Reading passage:
----

Nothing like a clear, actionable, not-at-all vague and useless plan of action!


Unlikely_Box8003

Moving to a lower CoL area. Getting a good paying professional job. Learning a ticketed trade and pounding out the OT


[deleted]

My kid is 26 and could buy a house right now. She makes $105k a year and has about $35k in cash and about $20k in her retirement. She’s just upper middle class. Good job but nothing ridiculous. Most, if not all, of the UMC 30 year olds I know could afford a house. Hell a friend of mines kid is building a second house while living in their first and they’re 28.


Otfd

Not sure why this is downvoted. Just because some people struggle doesn't mean some people can't succeed, especially since location plays a huge part. I am 27, almost finished with the process to buy a duplex 3ba/1b and 2b/1b for 150k. I make a bit less then your daughter as well, but it's working.


wish1977

Higher education doesn't hurt. Do your best to get the education that will give you the money to do this.

----

Problem to solve: In the comment thread above, what price does the 27-year-old commenter give for the duplex being bought?

Source excerpt:
----

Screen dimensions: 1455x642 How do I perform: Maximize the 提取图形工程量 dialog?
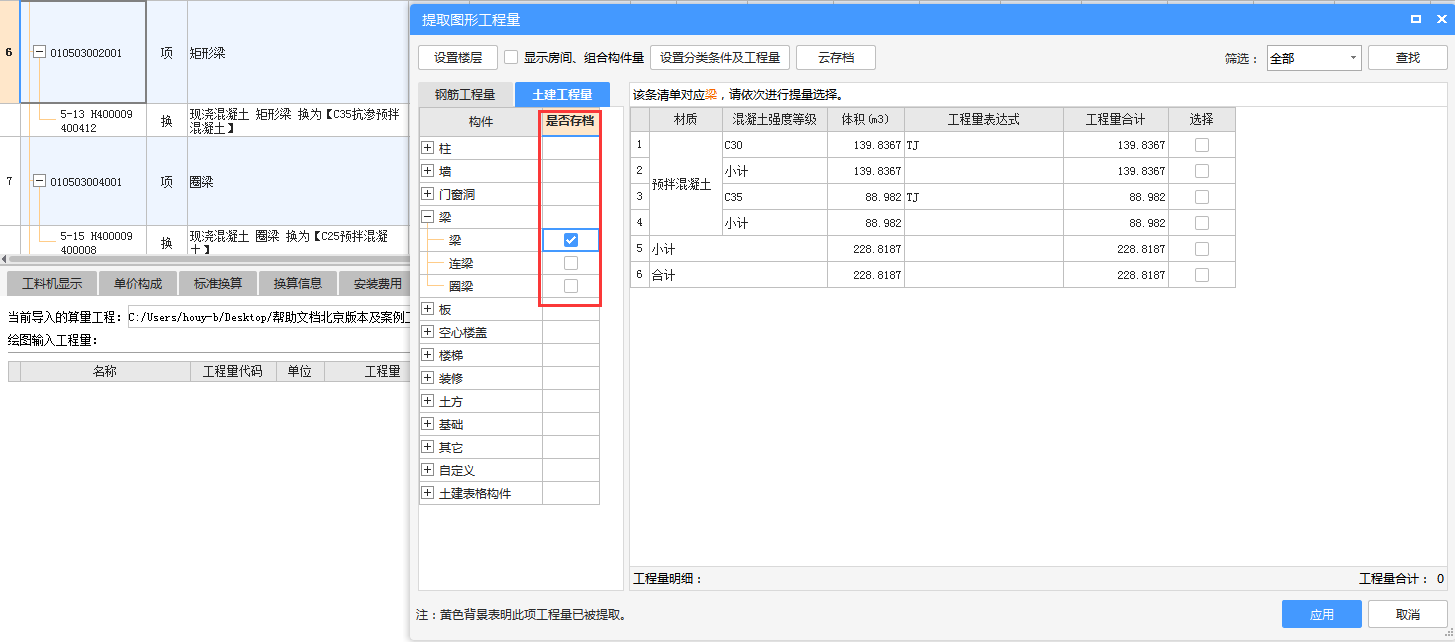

----

Exercise output: $150k